Global financial worries continue…

Posted: October 21, 2010 in Government, Uncategorized
Tags: , ,

Several articles struck my eye from overseas today. They are especially interesting in light of the existence and work of the G-20 since 1999, who will be meeting in S. Korea in November to try to fix these global economic woes — perhaps of their own making? Just wondering…

Europe Seen Avoiding Keynes’s Cure for Recession
New York Times online
October 20, 2010

Photo: Demonstrators in London marched on Wednesday against the $130 billion in spending cuts proposed by the government.

LONDON — The British economist John Maynard Keynes (http://topics.nytimes.com/top/reference/timestopics/people/k/john_maynard_keynes/index.html?inline=nyt-per) may live on in popular legend as the world’s most influential economist. But in much of Europe, and most acutely here in the land of his birth, his view that deficit spending by governments is crucial to avoiding a long recession has lately been willfully ignored.

In Britain, George Osborne, chancellor of the Exchequer, delivered a speech on Wednesday that would have made Keynes — who himself worked in the British Treasury — blanch.

He argued forcefully that Britons, despite slowing growth and negligible bank lending, must accept a rise in the retirement age to 66 from 65 and $130 billion in spending cuts that would eliminate nearly 500,000 public sector jobs and hit pensioners, the poor, the military and the middle class because of what he insisted was the overwhelming need to reduce the country’s huge budget deficit.

In Ireland, where the economy is suffering through its third consecutive year of economic slump, Keynes is doing no better. Devastated by a historic property crash and banking bust, the Irish government is preparing another round of spending cuts and tax increases.

Combined with what Dublin has already imposed, the cuts could add up to as much as 14 percent of Ireland’s gross domestic product, an extraordinary amount for a modern industrial country. Ireland’s budget deficit reached 32 percent of total economic output this year.

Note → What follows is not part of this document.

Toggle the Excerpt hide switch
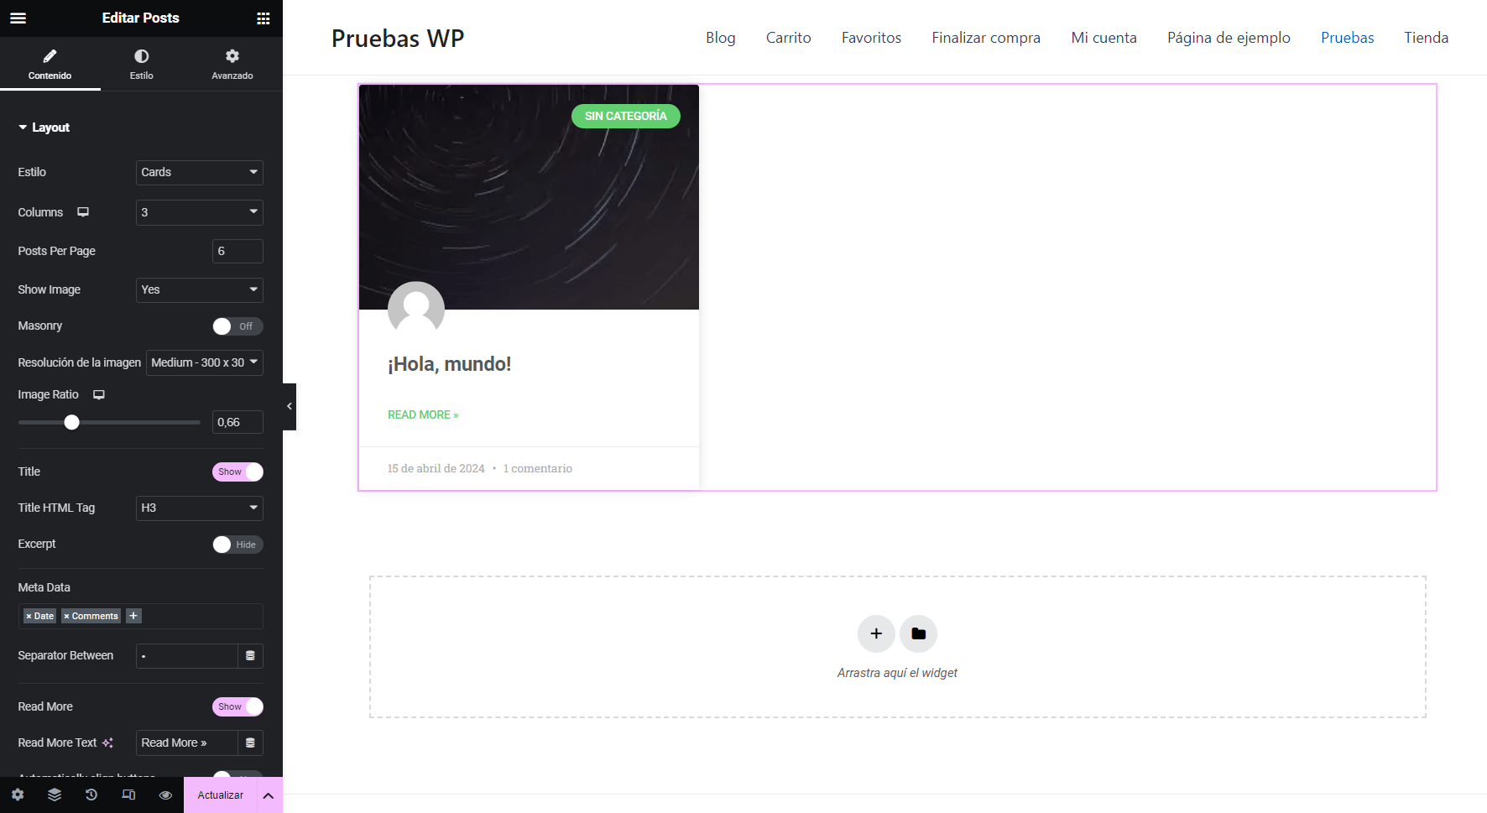The height and width of the screenshot is (813, 1487). click(237, 545)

Indeed, across Europe, where the threat of a double-dip recession remains palpable, governments from Germany to Greece are slashing public outlays.

But even as students and workers in France clash with the police and block fuel shipments to protest a rise (2-year rise from age 60 to 62) in the retirement age, the debate in Europe is more on how fast to cut government spending rather than whether such reductions are the right thing to do under the circumstances.

“Everything Keynes established about the primacy of maintaining demand at a steady pace is gone,” Brad DeLong, a liberal economist and blogger at the University of California, Berkeley, said mournfully.

“Europe obviously thinks it can focus on sound finances while the U.S. manages world demand,” he said in a telephone interview, “but unfortunately we are not doing that.”

Joseph E. Stiglitz argued that the British government’s plan was “a gamble with almost no potential upside” and that it would lead to lower growth, lower demand, lower tax revenues, a deterioration of skills among the unemployed and an even higher national debt.

“We cannot afford austerity,” he wrote in The Guardian.

Mr. DeLong and others on the left have long argued for more stimulus spending in the United States and abroad to lift growth, even if deficits rise temporarily as a consequence.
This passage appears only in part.